Concurrence et logement social. Contribution à la définition d’un marché immobilier social.

par Thomas Coignard

Projet de thèse en Droit privé

Sous la direction de Yvan Auguet.

Thèses en préparation à Perpignan , dans le cadre de École Doctorale INTER-MED (Perpignan) depuis le 06-12-2017 .


  • Résumé

    Les EPIC, piliers du soutien étatique à la construction de logements HLM, connaissent une dérégulation certaine initiée par les politiques modernes du logement. Leur fonctionnement, leur comptabilité ou encore leur gouvernance stratégique (logique de performance et maîtrise des coûts) trahissent la réalité d’une privatisation.

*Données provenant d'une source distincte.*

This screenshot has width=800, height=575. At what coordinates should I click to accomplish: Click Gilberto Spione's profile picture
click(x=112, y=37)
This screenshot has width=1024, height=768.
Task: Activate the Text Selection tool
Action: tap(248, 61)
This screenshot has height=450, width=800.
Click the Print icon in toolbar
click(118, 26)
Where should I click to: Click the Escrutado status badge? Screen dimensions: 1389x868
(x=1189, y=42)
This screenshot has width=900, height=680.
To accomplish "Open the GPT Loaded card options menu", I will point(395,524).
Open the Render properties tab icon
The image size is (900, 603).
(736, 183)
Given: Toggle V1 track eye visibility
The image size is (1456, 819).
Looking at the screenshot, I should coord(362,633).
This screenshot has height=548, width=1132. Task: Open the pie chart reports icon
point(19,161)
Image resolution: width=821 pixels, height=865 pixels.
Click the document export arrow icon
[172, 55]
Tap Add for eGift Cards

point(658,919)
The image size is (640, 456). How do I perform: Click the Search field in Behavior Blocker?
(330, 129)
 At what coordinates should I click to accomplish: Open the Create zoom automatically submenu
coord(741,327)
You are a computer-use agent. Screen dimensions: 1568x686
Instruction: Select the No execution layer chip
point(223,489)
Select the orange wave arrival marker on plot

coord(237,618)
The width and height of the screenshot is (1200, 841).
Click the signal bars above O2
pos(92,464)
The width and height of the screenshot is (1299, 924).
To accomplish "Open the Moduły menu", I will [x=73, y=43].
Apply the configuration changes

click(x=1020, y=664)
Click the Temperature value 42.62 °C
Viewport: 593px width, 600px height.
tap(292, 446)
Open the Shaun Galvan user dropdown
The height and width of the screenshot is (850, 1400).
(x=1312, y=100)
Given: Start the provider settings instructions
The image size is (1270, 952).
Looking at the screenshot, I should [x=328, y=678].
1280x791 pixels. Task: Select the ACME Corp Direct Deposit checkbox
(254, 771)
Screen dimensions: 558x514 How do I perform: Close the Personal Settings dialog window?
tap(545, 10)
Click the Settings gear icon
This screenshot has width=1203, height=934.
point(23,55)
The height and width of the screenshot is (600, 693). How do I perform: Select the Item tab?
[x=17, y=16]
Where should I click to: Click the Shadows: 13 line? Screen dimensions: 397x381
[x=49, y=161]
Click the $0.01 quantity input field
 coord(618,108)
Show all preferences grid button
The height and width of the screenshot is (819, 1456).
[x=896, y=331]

Les mécanismes de passation de la commande publique, même s’ils sont encore largement dirigés, marquent une tendance à la compétitivité par l’assouplissement et la prise en compte des contraintes concurrentielles. Les acteurs publics de l’habitat HLM font également face à une concurrence institutionnelle de la part des autres formes sociétaires qui interviennent sur ce domaine d’activité : les SA, SEM et coopératives ne sont pas soumises aux mêmes contraintes temporelles et spatiales que les OPH et OPAC, ce qui leur dégage un avantage concurrentiel certain. Enfin, à l’étude des dernières réformes tant françaises qu’européennes, les bailleurs sociaux ne semblent plus entretenir de relations avec des usagers mais bien avec des consommateurs et donc, par voie de conséquence, à une clientèle : celle du logement social. L’identification de la concurrence entre bailleurs sociaux à l’aune des vicissitudes de la société et des alternances politiques pourrait permettre de définir un marché distinct du logement social et de l’immobilier social. En effet, le marché immobilier social, ainsi distingué, apparaîtrait comme plus concentré et par conséquent, plus sensible aux règles de droit de la concurrence.